问题 1300. – HEX
1300: HEX
时间限制: 4 秒 内存限制: 128 MB提交: 26 解决: 9
提交 状态
题目描述
On a plain
of hexagonal grid, we define a step as one move from the current grid to the
lower/lower-left/lower-right grid. For example, we can move from (1,1) to
(2,1), (2,2) or (3,2).
In the following graph we give a demonstrate of how this coordinate system works.
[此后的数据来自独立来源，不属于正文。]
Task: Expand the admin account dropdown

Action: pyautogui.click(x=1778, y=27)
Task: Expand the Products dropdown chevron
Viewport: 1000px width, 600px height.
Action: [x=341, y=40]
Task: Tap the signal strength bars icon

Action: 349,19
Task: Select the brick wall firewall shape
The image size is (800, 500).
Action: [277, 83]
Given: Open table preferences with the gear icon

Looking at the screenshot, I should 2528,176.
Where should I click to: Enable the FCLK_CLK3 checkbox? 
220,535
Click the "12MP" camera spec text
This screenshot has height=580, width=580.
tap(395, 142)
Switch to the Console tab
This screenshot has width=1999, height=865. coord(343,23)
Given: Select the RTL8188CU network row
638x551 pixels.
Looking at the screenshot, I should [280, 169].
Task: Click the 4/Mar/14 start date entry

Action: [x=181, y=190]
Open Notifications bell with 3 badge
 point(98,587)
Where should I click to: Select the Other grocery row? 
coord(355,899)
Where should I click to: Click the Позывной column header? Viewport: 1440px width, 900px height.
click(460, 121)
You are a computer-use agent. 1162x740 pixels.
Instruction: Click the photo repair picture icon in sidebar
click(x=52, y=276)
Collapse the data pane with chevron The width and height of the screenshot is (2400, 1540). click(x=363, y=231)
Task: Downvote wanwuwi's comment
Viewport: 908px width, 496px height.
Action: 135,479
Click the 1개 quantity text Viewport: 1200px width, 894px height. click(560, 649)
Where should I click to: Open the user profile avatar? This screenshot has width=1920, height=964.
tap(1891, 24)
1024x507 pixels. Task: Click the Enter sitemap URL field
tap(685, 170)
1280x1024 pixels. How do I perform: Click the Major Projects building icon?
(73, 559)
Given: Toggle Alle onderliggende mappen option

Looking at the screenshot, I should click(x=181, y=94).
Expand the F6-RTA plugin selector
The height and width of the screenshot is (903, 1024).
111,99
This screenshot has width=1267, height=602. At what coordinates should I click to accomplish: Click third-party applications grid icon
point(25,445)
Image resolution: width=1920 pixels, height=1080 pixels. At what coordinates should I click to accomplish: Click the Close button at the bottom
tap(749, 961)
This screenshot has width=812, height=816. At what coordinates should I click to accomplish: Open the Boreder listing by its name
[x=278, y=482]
Your task is to calculate how many possible ways can you get to grid(A,B) from gird(1,1), where A and B represent the grid is on the B-th position of the A-th line.
输入
For each test case, two integers A
(1<=A<=100000) and B (1<=B<=A) are given in a line, process till
the end of file, the number of test cases is around 1200.
输出
each case output one integer in a line, the number of ways to get to the
destination MOD 1000000007.
样例输入
1 1
3 2
100000 100000
样例输出
1
3
1
提示
来源
题意 就是从 1,1开始每次向 ↙ ↓ ↘这几个方向移动,给一个坐标,问到那个点有多少种走法
这肯定是排列组合题目,先把到一个点向左向右走的步数算出来,向左就是 n-m 向右是 m-1 (大佬推出来的规律) ,设 C是竖着走的步数,则走到一个点需要 l+r+c步 ,先把向左向右走看成一个 C(l+r+c,c)(向左向右走的所有情况的个数)这就是 C(l+r+c,c) C(l+r,r)就是所有情况,然后枚举c就可以了
看的大佬的博客都是(l+r+c) ! / ( l! * r! c!) 就是 C(l+r+c,c) C(l+r,r)化简的结果,会减一半时间
注意 除法取余 逆元(需打表,要不会超时)
#include<bits/stdc++.h>
using namespace std;
#define mod 1000000007
#define ll long long
ll re[100009];
ll vi[100009];
ll poww(ll a,ll b)
{
ll ans=1;
while(b)
{
if(b&1) ans=(ans*a)%mod;
b>>=1;
a=(a*a)%mod;
}
return ans;
}
void intt()
{
re[0]=1;
vi[0]=1;
for(int i=1;i<=100003;i++)
{
re[i]=(i*re[i-1])%mod;
vi[i]=poww(re[i],mod-2)%mod;
//cout<<vi[i]<<endl;
}
}
ll C(int a,int b)
{
return (re[a]*(vi[a-b]%mod*vi[b]%mod)%mod)%mod;
}
int main()
{
// ios::sync_with_stdio(false);
ll n,m;
intt();
while(cin>>n>>m)
{ ll ans=0;
//int i=m;
int l=n-m,r=m-1;
int c=0;
// int k=l+r-1;
while(l>=0&&0<=r)
{
ans+=C(l+r+c,c)*C(l+r,r)%mod;
// ans+=re[l+r+c]*(vi[l]%mod*vi[r]%mod*vi[c]%mod)%mod;
ans%=mod;
c++;
l--;
r--;
}
cout<<ans<<endl;
}
return 0;
}